The World Bank announced on Friday a global alliance to better manage and protect the world's oceans, which are under threat from over-fishing, pollution and climate change.

Oceans are the lifeblood of the planet and the global economy, World Bank President Robert Zoellick told a conference on ocean conservation in Singapore. Yet the seas have become overexploited, coastlines badly degraded and reefs under threat from pollution and rising temperatures.

We need a new SOS: Save Our Seas, Zoellick said in announcing the alliance.

The partnership would bring together countries, scientific centers, non-governmental groups, international organizations, foundations and the private sector, he said.

The World Bank could help guide the effort by bringing together existing global ocean conservation programs and support efforts to mobilize finance and develop market-mechanisms to place a value on the benefits that oceans provide.

Millions of people rely on oceans for jobs and food and that dependence will grow as the world's population heads for 9 billion people, underscoring the need to better manage the seas.
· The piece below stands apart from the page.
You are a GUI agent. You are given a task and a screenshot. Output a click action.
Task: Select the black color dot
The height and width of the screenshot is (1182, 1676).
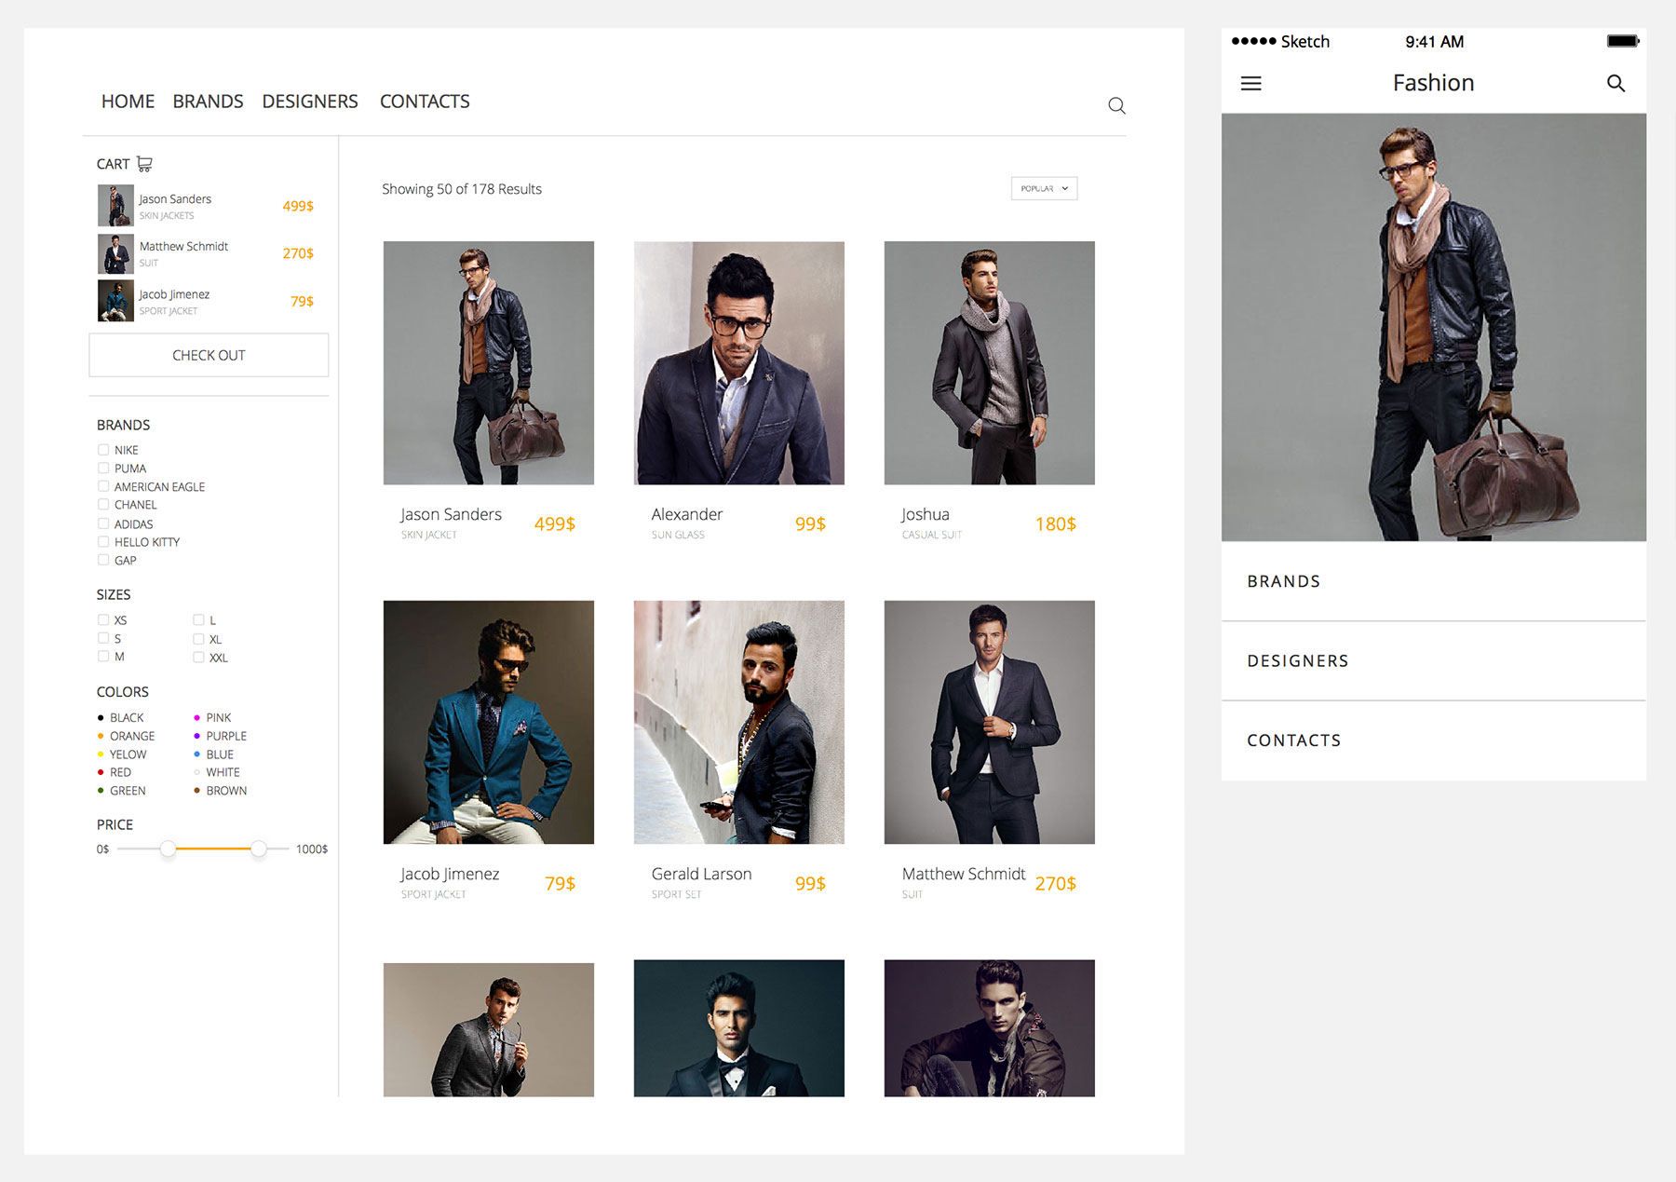coord(101,718)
Zoellick said the alliance was initially committed to mobilizing at least $300 million in finance.

Working with governments, the scientific community, civil society organizations, and the private sector, we aim to leverage as much as $1.2 billion to support healthy and sustainable oceans.

FISH STOCKS

A key focus was understanding the full value of the oceans' wealth and ecosystem services. Oceans are the top source of oxygen, help regulate the climate, while mangroves, reefs and wetlands are critical to protecting increasingly populous coastal areas against hazards such as storms -- benefits that are largely taken for granted.
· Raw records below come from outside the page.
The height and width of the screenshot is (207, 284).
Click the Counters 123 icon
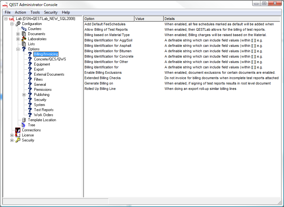pyautogui.click(x=24, y=29)
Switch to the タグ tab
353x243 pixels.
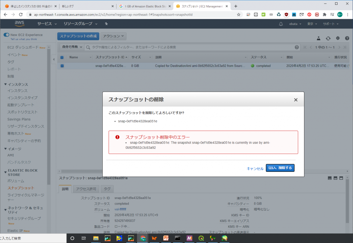click(107, 189)
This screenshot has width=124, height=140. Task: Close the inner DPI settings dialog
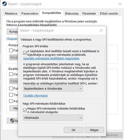(101, 30)
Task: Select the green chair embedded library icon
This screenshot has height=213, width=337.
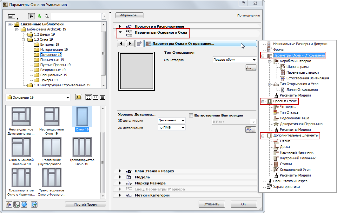Action: [39, 16]
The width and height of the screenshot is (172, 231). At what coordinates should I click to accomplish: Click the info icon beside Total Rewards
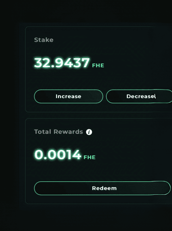pyautogui.click(x=89, y=132)
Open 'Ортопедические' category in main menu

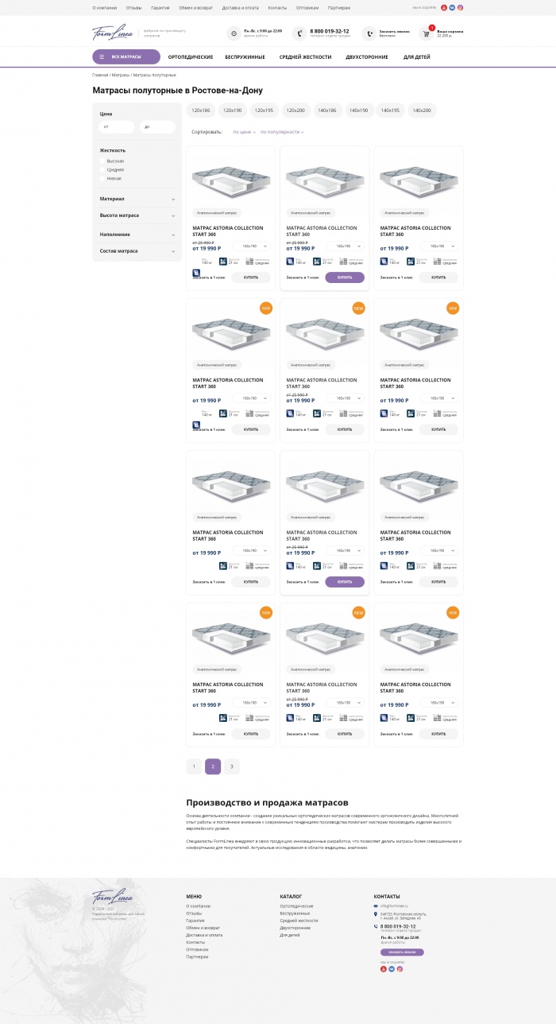point(191,57)
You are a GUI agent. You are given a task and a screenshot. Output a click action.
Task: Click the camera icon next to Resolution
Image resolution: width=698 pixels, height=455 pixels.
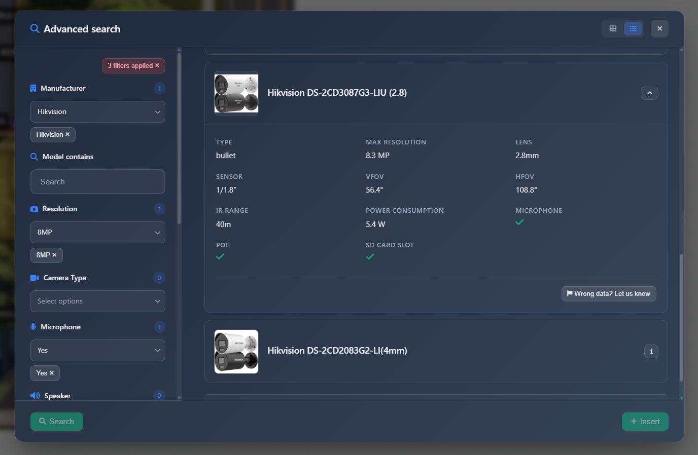pyautogui.click(x=34, y=209)
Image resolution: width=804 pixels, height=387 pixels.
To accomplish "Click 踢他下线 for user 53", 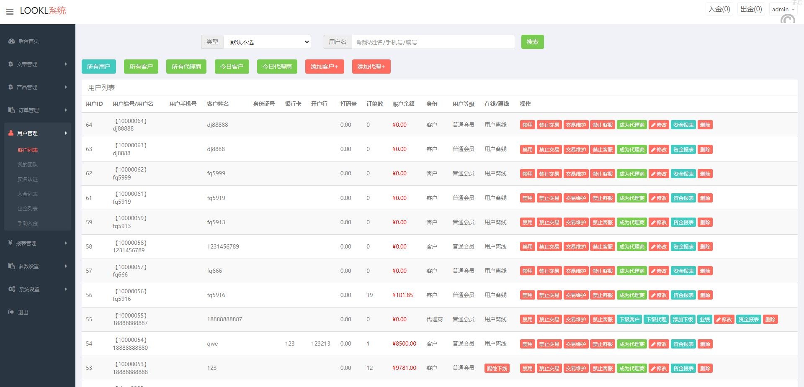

Whatever the resource, it is impossible to evolve a plan to manage and grow the resource without knowing its value, he said.
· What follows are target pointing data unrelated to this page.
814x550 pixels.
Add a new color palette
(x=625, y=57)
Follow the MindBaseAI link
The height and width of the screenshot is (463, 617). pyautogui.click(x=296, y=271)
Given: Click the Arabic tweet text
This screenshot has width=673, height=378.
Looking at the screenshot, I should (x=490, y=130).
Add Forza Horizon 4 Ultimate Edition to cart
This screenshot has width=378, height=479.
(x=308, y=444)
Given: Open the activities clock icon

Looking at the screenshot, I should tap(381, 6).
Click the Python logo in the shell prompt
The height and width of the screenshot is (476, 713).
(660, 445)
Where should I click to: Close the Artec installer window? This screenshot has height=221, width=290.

Another aim was to rebuild at least half the world's fish stocks identified as depleted. About 85 percent of ocean fisheries are fully exploited, over-exploited or depleted.

We should increase the annual net benefits of fisheries to between $20 billion and $30 billion. We estimate that global fisheries currently run a net economic loss of about $5 billion per year, he said.

Participants at the conference spoke of the long-term dividends from ocean conservation and better management of its resources. But that needed economists, bankers and board rooms to place a value on the oceans' natural capital.

The key to the success of this partnership will be new market mechanisms that value natural capital and can attract private finance, Abyd Karmali, global head of carbon markets at Bank of America Merrill Lynch, told Reuters.

He pointed to the value in preserving carbon-rich mangrove forests and sea grassbeds and the possibility of earning carbon offsets for projects that conserve these areas.

The oceans' stock is in trouble. We have diminished its asset value to a huge degree and poor asset management is poor economics, Stephen Palumbi, director of the Hopkins Marine Station, Stanford University, told the conference.